Learn more about Skinny Dip Falls.
Hiking along the Blue Ridge Parkway
We did a lot of short hikes including the one to Skinny Dip Falls (above). But the two most interesting ones were hiking Mount Pisgah (thought I would die I was so tired) and the “car hike” along the primative Heintooga Round Bottom Road.
Hiking Mount Pisgah
Seriously, I had no idea what I was getting myself into. It was our 35th wedding anniversary and we wanted to do something memorable. We had been camping all week so the plan was to hike to the top, take some pictures along the way and spend the night at the beautiful Mount Pisgah Inn.
It started off great, the deep green of the forest, a quiet meandering trail with amazing wildflowers. The first half the hike you gain about 200 ft. in elevation and yes, that is the easy part. No matter how many people coming down say you are almost there — don’t believe it. Ha!
The second half of the hike up is really steep – gaining another 550 ft. I remember someone saying near the end it is like stairs. As steep as stairs yes, but it is better described as rock climbing as I often had to grab a tree to pull myself up. Oh yeah, and the rocks were wet and slippery. This young girl and her dog were a few steps ahead of us — actually only for a minute as she sailed right past us.
We met some new friends at the top (who were even older than we are) and they snapped this anniversary picture for us.

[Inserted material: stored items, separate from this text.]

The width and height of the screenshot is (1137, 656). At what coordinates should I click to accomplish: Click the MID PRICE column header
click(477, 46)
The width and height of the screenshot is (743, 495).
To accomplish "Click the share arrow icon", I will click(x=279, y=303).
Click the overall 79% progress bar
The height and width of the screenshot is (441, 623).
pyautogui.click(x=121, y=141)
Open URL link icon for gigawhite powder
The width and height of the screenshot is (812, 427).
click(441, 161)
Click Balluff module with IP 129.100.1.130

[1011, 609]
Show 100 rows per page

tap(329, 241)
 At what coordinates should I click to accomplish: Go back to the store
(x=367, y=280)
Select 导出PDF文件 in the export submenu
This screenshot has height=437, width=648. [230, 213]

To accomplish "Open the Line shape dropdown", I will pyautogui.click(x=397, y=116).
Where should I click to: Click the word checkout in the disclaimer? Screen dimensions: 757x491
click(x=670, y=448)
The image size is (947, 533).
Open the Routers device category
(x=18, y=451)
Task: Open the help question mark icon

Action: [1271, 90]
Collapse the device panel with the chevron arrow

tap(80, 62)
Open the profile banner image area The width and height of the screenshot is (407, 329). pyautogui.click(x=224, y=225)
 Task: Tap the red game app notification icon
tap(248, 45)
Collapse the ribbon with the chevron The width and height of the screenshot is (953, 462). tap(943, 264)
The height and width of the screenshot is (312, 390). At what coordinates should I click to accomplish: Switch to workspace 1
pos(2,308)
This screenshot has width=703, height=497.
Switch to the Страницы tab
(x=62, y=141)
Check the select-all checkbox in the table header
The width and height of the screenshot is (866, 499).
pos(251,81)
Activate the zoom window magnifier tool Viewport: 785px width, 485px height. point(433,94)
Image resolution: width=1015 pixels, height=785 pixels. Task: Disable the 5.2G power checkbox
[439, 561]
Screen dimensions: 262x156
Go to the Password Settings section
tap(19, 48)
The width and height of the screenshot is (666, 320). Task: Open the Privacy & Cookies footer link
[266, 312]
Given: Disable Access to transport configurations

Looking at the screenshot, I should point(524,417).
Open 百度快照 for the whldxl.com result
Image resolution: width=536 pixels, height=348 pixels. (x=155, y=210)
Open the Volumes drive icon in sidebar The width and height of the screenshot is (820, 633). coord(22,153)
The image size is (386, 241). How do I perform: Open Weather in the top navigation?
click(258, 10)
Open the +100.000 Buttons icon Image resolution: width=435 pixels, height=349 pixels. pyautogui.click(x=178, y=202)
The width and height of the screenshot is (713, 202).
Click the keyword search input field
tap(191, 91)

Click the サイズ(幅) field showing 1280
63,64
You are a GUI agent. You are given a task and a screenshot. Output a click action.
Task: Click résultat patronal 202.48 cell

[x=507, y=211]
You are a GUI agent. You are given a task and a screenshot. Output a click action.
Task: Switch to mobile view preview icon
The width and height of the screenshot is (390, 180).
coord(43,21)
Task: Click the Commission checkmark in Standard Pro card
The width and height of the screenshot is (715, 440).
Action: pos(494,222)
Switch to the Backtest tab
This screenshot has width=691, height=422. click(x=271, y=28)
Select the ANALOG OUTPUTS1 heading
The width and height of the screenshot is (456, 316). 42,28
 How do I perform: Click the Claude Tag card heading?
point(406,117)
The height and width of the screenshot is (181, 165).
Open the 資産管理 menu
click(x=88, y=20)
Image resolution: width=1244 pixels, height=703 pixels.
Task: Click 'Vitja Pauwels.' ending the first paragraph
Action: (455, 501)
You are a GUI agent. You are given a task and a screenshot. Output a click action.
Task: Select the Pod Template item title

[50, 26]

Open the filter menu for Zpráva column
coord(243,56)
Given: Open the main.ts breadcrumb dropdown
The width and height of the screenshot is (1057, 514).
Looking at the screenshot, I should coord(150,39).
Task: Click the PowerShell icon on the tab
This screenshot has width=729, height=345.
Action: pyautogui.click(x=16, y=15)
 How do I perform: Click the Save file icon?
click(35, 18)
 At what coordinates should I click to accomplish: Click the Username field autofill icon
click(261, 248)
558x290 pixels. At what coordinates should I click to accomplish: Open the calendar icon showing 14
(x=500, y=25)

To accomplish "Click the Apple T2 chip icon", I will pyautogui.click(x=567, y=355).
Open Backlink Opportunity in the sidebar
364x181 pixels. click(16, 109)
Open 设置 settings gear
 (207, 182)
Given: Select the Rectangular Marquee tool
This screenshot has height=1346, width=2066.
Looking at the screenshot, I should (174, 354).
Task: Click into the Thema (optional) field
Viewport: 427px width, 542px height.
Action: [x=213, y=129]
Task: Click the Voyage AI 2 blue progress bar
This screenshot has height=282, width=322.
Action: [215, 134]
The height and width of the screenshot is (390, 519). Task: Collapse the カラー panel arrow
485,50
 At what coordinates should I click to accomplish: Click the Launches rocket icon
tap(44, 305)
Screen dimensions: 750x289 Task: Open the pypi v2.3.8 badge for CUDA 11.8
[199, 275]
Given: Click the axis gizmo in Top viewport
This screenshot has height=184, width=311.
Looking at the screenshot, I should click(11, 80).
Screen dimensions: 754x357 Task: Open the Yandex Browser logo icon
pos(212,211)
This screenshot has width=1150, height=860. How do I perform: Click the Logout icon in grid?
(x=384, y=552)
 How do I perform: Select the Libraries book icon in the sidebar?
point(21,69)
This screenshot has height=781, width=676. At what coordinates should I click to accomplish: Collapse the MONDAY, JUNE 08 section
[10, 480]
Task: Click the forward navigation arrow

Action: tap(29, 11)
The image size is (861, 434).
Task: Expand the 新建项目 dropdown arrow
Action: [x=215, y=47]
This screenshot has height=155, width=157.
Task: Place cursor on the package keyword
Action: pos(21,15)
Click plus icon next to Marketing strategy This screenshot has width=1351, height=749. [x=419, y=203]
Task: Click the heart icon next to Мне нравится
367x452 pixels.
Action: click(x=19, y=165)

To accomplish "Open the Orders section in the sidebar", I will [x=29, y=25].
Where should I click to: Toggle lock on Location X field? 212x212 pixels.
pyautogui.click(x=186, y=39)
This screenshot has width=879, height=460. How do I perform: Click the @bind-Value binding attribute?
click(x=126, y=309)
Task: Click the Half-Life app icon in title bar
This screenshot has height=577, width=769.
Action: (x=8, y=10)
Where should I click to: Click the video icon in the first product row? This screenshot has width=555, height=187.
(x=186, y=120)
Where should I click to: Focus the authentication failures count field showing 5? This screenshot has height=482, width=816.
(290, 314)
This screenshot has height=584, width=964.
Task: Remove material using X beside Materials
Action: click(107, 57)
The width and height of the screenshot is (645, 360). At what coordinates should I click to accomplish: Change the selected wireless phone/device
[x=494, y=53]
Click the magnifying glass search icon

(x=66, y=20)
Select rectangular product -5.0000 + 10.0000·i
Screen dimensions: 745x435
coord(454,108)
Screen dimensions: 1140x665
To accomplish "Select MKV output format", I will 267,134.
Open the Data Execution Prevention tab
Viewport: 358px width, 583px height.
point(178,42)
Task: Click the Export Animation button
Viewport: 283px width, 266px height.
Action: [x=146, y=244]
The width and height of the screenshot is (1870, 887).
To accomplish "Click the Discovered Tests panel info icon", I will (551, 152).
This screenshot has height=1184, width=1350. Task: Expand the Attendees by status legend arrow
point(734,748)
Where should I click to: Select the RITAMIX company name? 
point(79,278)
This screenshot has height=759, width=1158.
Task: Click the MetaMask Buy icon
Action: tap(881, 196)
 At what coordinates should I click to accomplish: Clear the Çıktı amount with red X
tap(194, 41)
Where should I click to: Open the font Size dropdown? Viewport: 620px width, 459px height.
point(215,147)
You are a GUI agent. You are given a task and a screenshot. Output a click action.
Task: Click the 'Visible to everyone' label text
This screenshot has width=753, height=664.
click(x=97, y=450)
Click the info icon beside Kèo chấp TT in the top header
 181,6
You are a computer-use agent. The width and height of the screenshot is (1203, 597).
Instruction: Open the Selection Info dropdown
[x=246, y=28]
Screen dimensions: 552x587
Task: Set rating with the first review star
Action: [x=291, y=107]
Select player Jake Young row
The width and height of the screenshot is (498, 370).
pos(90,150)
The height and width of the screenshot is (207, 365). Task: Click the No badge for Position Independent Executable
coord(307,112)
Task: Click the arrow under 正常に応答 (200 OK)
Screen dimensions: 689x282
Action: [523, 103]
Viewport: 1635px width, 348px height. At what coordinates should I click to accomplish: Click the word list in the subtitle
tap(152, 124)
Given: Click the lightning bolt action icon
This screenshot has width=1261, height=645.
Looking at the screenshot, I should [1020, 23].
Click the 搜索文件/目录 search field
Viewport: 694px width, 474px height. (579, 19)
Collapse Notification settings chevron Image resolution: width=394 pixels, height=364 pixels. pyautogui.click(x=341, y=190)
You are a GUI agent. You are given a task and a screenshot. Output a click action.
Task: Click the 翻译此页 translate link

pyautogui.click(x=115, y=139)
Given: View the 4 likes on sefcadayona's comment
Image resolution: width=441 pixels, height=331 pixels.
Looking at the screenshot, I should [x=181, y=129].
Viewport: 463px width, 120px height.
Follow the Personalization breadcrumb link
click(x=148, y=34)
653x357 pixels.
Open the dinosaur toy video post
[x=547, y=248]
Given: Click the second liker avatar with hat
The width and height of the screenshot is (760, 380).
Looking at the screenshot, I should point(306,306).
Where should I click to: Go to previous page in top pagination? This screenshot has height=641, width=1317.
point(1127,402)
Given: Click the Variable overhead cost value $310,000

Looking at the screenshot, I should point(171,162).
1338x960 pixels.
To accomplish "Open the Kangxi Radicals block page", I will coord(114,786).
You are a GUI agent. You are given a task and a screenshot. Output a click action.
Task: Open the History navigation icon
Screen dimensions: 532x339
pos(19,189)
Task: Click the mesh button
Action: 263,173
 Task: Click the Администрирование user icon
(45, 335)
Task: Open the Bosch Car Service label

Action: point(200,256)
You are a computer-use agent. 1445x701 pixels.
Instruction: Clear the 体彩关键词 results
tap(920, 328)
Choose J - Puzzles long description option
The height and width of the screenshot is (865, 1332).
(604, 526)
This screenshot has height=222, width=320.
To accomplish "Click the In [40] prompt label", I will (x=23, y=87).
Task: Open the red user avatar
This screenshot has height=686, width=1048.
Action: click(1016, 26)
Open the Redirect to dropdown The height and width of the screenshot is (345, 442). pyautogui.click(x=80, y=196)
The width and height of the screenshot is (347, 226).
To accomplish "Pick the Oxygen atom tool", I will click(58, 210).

It started raining soon after we got to the top deck so we climbed under the decking and sat and chatted with our new friends. The hike down was slippery and while my legs felt a bit like noodles it was easy. Altogether it was about a 2-hour hike and well worth the effort.
It was so cloudy that the view from the top that day wasn’t great but you can visit this site to see what it looks like from the top of Mount Pisgah on a clear day. After the hike we checked into the Mount Pisgah Inn which has an amazing view of the mountains and a great restaurant on site.
The Heintooga Round Bottom Road
A popular scenic byway, the Heintooga Round Bottom Road is a very bumpy, one-way single lane road that meanders through the woods for about 18 miles, starting near the entrance to the Smoky Mountain National Park and ending at the Cherokee Indian Reservation. It took about an hour.